Il me vint alors une idée un peu étrange. Toutes les fois que j’identifiais cette odeur chez un résident encore en vie, je décidais de passer la nuit sur son lit, pour profiter de cette fragrance que je jugeais agréable. Mais à chaque fois que je dormais toute la nuit dans la chambre d’un résident, au petit matin le personnel constatait le décès de ce dernier. Rapidement on m’attribua des pouvoirs divinatoires, et j’accédai à une petite notoriété : j’étais le chat qui prédisait la mort des résidents de la Colline. On évoque souvent les chiens capables de détecter la présence d’un cancer avant que les médecins ne le mettent en évidence. Alors pourquoi pas un chat annonciateur d’un décès imminent ? Curieusement personne n’estima que je portais malheur, peut-être parce que je ne suis pas noir, mais tigré.


Heureusement pour eux, des résidents ne mourraient pas tous les jours. Une fois mon tour des chambres effectué, j’allais dormir sur mon coussin. Mais dès que j’avais repéré l’odeur caractéristique, je continuais mon petit manège, non seulement pour profiter de celle-ci, toujours aussi agréable à mon museau expert, mais aussi pour apporter un peu de réconfort à la personne qui dormait à mes côtés sous la couette, puisque j’avais compris que son avenir était limité.
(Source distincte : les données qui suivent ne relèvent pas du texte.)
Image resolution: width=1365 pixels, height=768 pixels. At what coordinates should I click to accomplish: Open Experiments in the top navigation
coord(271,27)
Et, à chaque fois, le résultat était garanti : le matin, le résident endormi ne se réveillait pas.

Cette histoire du chat annonciateur de décès commença à se répandre aux alentours, jusqu’à faire l’objet d’un reportage au journal télévisé régional et dans la presse locale. J’étais devenu la fierté de l’EHPAD de La Colline, et tout le monde était particulièrement aimable avec moi, même parmi ceux qui n’aiment guère les chats. J’avais dorénavant une réputation à tenir. Elle allait durer une dizaine d’années, sans le moindre accroc.


Et puis un jour, ou plutôt une nuit, je repérai à son odeur un résident qui semblait vraiment mal en point. J’étais sûr de mon coup. Il se peut qu’il ait eu conscience de ma présence, et que, en connaissant la signification, il se soit rebellé contre la fatalité. Mais il est également possible qu’en vieillissant mon odorat ait perdu de sa finesse légendaire. Toujours est-il que le lendemain, non seulement le mourant n’était pas mort, mais il semblait même ressuscité. C’était mon premier échec.
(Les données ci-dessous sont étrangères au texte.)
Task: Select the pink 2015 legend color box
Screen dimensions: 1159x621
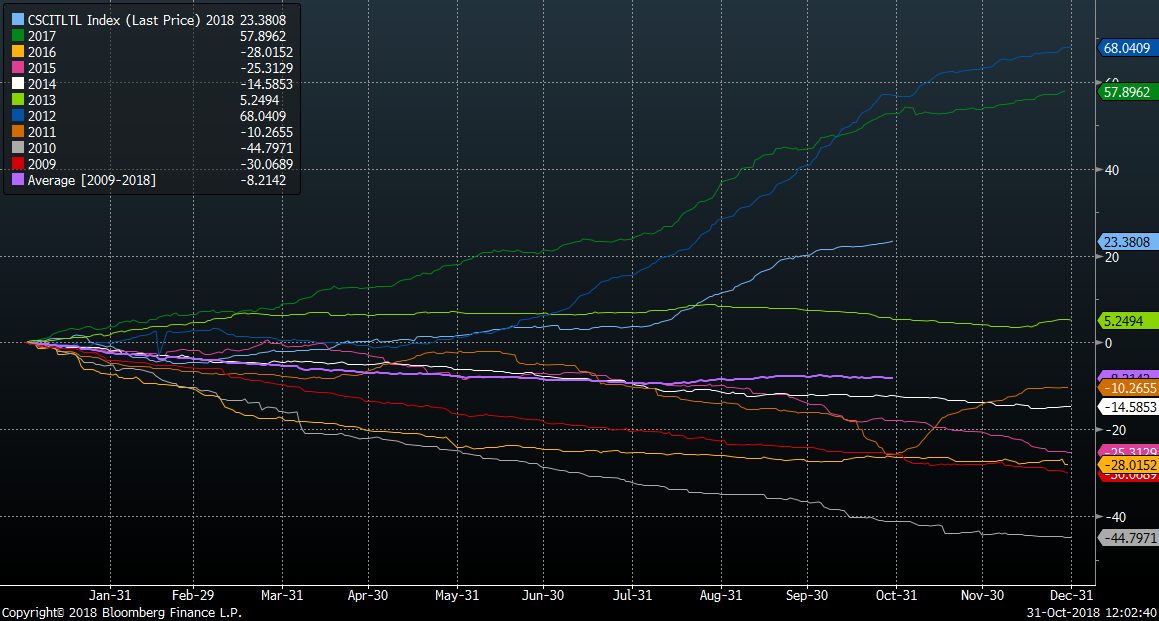Action: pyautogui.click(x=15, y=68)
Ce fut aussi le dernier car les dirigeants de l’EHPAD, déçus que je ne sois pas aussi infaillible qu’ils le pensaient depuis tant d’années, considérèrent que je n’avais plus ma place chez eux, et m’envoyèrent illico finir mes jours dans un refuge de la SPA, où j’attends que quelque visiteur compatissant veuille bien adopter le vieux chat Malo, qui a connu son petit moment de célébrité.